Sur la base de ces symboles de couleur, les Magyars blancs (ou Ougurs blancs) représentaient la branche occidentale de leur race. Selon les anciennes chroniques russes, les Magyars blancs sont apparus dans le bassin des Carpates dès 670-680 de notre ère, d’abord avec les Bulgares, puis avec les Avars. La deuxième branche des tribus magyares, appelée Magyars noirs dans les anciennes chroniques russes, a emprunté une autre voie. Les théoriciens finno-ougriens et orientalistes débattent encore de la direction de cette route, mais le résultat final est que les Magyars noirs se sont liés à des peuples appartenant aux groupes ouralo-altaïques. Ceux-ci comprenaient un éventail de peuples allant de la Mandchourie à la Turquie.

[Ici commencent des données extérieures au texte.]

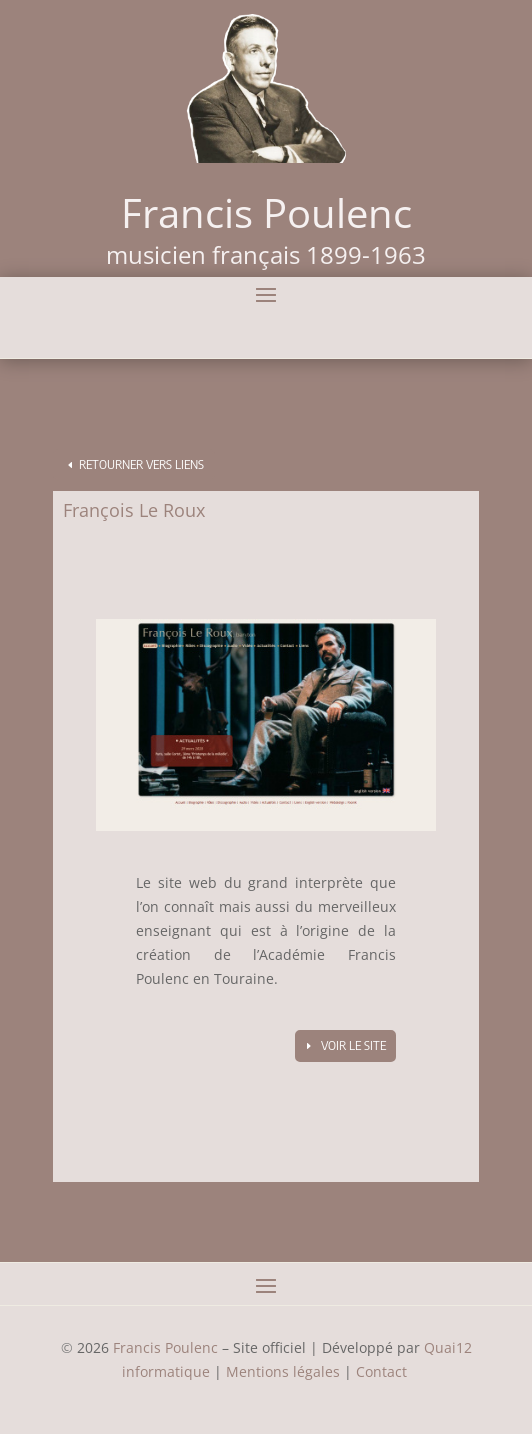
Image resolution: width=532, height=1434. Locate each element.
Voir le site (353, 1045)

Parmi ces groupes, les Finno-ougriens/Magyars se rapprochaient le plus des Turcs, qui étaient des guerriers doués pour l’art de l’État. Cette association avec les Turcs a créé un nouveau mélange de Magyars : finno-ougrien dans la langue mais ouralo-altaïque dans la culture. C’est cette souche de Magyars qui, en 895 après J.-C., a pénétré dans le bassin des Carpates sous la direction d’Árpád – suivant les traces des Magyars blancs apparus dans le bassin des Carpates dans les années 670 après J.-C. Les Magyars d’Árpád ont été qualifiés par certains historiens modernes de deuxième vague d’une conquête en deux phases de la patrie hongroise. Que cette théorie soit correcte ou non, il semble assez certain que les Szeklers (székelyek) étaient des habitants de longue date de la Transylvanie avant l’arrivée des Magyars.

Sources : István Lázár, « Hungary : Une brève histoire » Corvina Books, Budapest : 1990, pp. 11-35.
Stephen Sisa, « L’esprit de la Hongrie » Vista Books, New Jersey : 1995, pp 1-6.